Why Aurora thought MedReleaf was a good buy

Under the terms of the deal, shareholders got 3.575 shares of Aurora Cannabis for every MedReleaf share that they owned. That represented a 34% premium above the average price of MedReleaf shares during the 20 trading days preceding the offer. Although that's a sizable markup, it was far less than Aurora had paid in some of its previous deals.

Still, even at the time, some had concerns about how much Aurora was paying for MedReleaf. With MedReleaf having annual production capacity of roughly 140,000 kilograms of cannabis at the time of the deal, the purchase price amounted to nearly $18,000 per kilogram of capacity.

Moreover, Aurora structured its purchase of MedReleaf as an all-stock deal. For investors who've gotten used to the big share-price increases that cannabis stocks saw in the second half of 2018, that might seem to have been a good capital allocation strategy. Yet at the time of the deal in May, Aurora Cannabis was going through a share-price slump that had lopped nearly half its value off the stock in just a few months. That didn't stop Aurora from issuing the huge number of new shares necessary to make the deal go through.

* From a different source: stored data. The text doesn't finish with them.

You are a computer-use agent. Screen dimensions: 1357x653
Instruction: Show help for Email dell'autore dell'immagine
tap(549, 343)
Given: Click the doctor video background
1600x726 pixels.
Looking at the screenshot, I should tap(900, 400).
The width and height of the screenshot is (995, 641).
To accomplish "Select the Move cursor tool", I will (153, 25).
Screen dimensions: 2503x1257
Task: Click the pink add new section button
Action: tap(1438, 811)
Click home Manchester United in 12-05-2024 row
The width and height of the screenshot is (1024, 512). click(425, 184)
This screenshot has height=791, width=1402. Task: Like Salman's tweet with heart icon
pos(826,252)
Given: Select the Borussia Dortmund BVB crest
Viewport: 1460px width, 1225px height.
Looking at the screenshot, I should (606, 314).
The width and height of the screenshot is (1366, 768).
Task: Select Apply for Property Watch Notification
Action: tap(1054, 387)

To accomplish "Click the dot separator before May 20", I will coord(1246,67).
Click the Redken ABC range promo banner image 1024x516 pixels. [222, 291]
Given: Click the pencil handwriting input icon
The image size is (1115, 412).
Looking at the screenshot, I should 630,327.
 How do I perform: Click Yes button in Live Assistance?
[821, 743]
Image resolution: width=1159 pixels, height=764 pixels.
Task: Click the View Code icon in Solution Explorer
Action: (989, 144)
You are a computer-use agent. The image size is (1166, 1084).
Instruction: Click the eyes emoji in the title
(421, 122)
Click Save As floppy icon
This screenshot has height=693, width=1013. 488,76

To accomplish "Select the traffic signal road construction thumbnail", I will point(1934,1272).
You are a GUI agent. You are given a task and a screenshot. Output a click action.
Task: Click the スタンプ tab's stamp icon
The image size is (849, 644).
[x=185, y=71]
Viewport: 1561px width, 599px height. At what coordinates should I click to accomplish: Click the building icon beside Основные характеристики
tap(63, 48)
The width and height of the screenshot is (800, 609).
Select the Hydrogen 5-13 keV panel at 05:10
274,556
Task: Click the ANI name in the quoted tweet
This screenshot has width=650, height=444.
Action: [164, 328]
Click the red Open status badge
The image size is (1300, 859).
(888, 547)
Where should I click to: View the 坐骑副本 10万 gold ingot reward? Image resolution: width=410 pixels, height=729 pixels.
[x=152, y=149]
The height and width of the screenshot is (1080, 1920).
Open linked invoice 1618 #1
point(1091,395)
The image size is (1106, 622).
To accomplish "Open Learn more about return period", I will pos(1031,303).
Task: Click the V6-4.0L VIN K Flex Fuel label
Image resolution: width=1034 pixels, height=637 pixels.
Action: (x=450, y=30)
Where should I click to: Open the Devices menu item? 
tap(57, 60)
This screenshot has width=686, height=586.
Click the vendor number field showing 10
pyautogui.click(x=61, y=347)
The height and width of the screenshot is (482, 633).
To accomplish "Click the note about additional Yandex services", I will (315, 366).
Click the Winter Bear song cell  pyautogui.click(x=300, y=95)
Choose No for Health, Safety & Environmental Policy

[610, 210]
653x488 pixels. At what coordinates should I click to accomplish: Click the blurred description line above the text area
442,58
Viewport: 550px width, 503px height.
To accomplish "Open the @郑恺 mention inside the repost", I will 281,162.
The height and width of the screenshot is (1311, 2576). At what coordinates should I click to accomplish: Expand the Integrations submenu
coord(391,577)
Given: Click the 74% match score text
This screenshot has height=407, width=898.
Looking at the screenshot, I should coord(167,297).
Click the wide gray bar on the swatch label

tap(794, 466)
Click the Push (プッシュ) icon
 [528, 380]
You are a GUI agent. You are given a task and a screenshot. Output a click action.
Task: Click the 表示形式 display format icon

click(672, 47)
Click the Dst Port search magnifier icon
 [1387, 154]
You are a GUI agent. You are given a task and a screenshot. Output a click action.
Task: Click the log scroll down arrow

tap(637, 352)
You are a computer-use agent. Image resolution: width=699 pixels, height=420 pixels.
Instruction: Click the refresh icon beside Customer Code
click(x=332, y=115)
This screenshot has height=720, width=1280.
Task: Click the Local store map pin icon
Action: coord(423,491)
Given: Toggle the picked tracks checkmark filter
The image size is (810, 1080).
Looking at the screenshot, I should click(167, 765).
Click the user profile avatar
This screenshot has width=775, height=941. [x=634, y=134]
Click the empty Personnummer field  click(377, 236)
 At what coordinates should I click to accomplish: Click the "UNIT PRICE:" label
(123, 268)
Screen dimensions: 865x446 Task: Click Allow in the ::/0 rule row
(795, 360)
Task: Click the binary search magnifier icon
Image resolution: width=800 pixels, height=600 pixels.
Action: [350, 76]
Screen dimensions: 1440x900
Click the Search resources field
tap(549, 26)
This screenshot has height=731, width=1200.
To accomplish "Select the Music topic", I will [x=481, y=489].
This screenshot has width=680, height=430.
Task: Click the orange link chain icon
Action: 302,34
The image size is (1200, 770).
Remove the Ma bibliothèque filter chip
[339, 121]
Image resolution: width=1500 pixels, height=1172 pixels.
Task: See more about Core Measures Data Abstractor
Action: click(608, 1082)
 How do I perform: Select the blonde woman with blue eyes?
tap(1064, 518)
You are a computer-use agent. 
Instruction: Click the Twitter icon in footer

What MedReleaf has done for Aurora

So far, Aurora seems to be happy with how the acquisition went. In Aurora's most recent quarterly conference call, CEO Cam Battley pointed to several success stories related to MedReleaf:

  • MedReleaf's San Rafael brand had the most popular strain of cannabis in the Ontario recreational market, helping Aurora hit 30% market share in the province. MedReleaf's brands have shown similar success across the adult recreational marijuana market.
  • The addition of MedReleaf production facilities helped Aurora more than double its production levels in just three months' time.
  • Aurora has been able to use MedReleaf's operational methods and data-driven cultivation practices to boost production across its network.
  • MedReleaf's interest in a Colombian business has helped Aurora expand its scope in South America, which has a lot of potential to be a key market for the marijuana company.

Of course, not everything about the deal was immediately beneficial. Because of the way that MedReleaf priced its extract products, overall average sales prices fell for Aurora after the integration was complete. Yet MedReleaf got higher prices for its dried cannabis products on the medical side of the business, and that had positive effects for Aurora.

In the long run, Aurora has high hopes that the successful integration of MedReleaf will lead to innovative new products, advances in production capacity, and efficiency gains that will benefit shareholders. With its Markham facility contributing to Aurora's overall boom in total cannabis capacity, MedReleaf could well prove to have been a crucial buy for the budding marijuana giant.

Sales need to catch up to supply

Just about the only hesitation investors have coming into 2019 is whether the demand side of the cannabis business will keep up with Aurora's supply expansion. Last week, Aurora said that sales would come in between 50 million Canadian dollars and CA$55 million during the fiscal second quarter, and although that's a big rise from previous quarters, it's not quite as much as many had hoped to see for the first period during which recreational cannabis sales in Canada were taking place.

Looking forward, Aurora will need to see further legalization of marijuana in key markets, especially a greater number of U.S. states. When those markets open, though, Aurora aims to be ready to serve them -- and acquisitions like the MedReleaf purchase are essentially bets that cannabis markets will open fast enough to warrant Aurora's early sense of urgency.